Luego que los del estrés son los controladores aéreos o los neurocirujanos

Estar en la cola de una caja con la banda sonora de un llanto como de degüello saliendo del cochecito y tú gritando a tu otro hijo que corre por toooodo el supermercado mientras la cajera te dice que es tu turno y la de atrás se te quiere colar.

Luego colocar las cosas en la cinta con el bebé montando la gran escandalera y tu hijo de tres años colgándose de las vallas separadoras con bastantes posibilidades de romperse la crisma, y sonarte el móvil.

Atender la llamada, que es de esas que no se pueden dejar pasar, procurándote una contractura cervical severa sosteniendo el móvil entre la oreja y el hombro mientras metes cosas y más cosas en bolsas, con el bebé alcanzando cotas de decibelios desconocidas hasta el momento y tu hijo mayor estirándote de la manga diciendo que quiere que le des un cachito de pan, con una cantinela machacona y repetitiva: “Quiero paaaaaaan, quiero paaaaaaan, quiero paaaaaan…”

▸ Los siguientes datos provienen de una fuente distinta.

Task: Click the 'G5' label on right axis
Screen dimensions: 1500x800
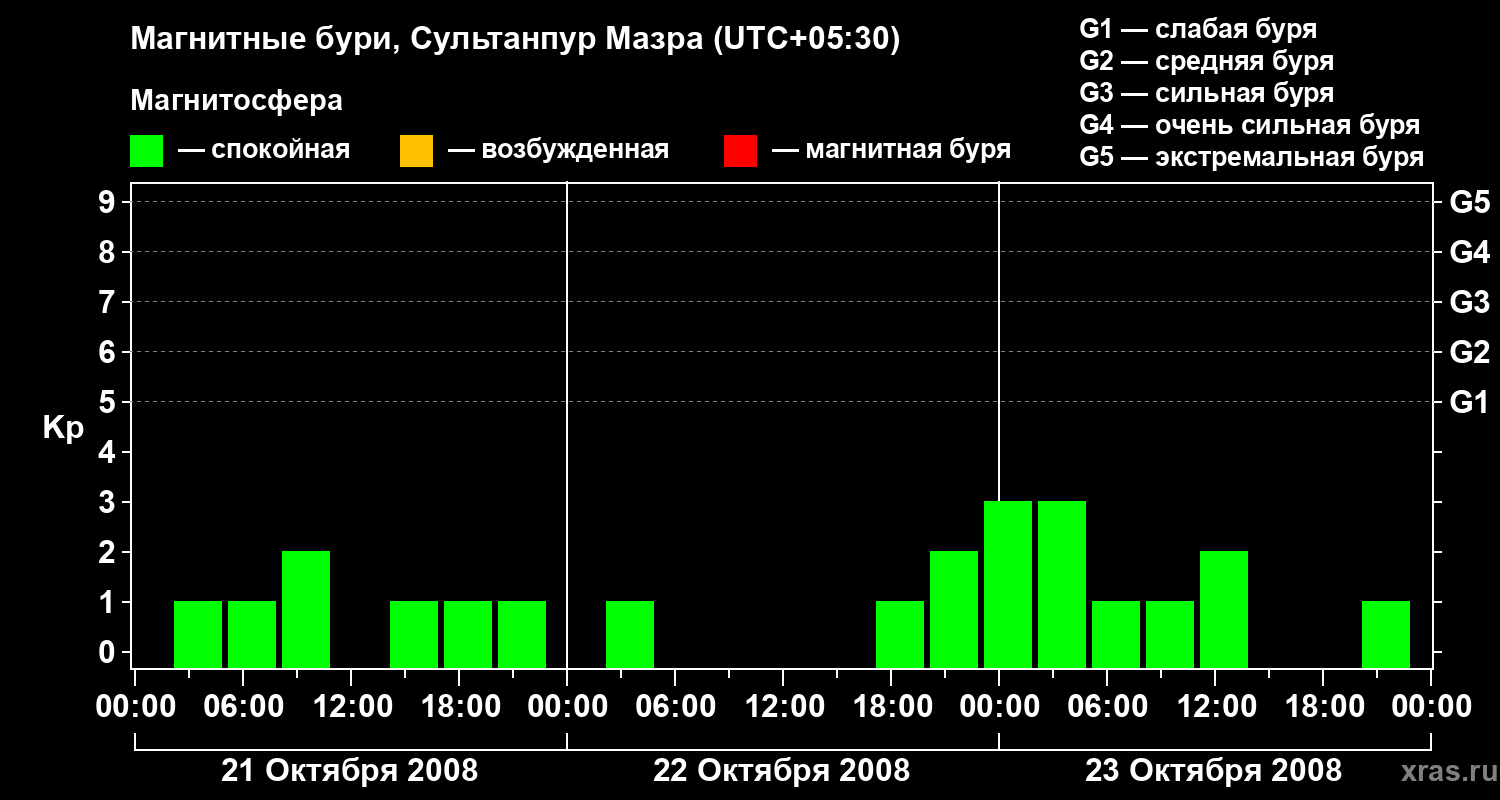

Pagar con la tarjeta de crédito e incluso ser capaz de sacar la de puntos del supermercado mientras cuelgas bolsas del carrito del bebé que pesan como si hubieras metido un diplodocus en una, un tractor en otra y a Alberto Chicote en la tercera, con el pequeño berreando al borde del colapso y el otro haciendo carreras hacia la puerta que en una de estas se te escapa y se lanza a la carretera y te lo atropellan.

carro_niño

Por cierto, afuera, llueve.

Esta es la definición del estrés, señores.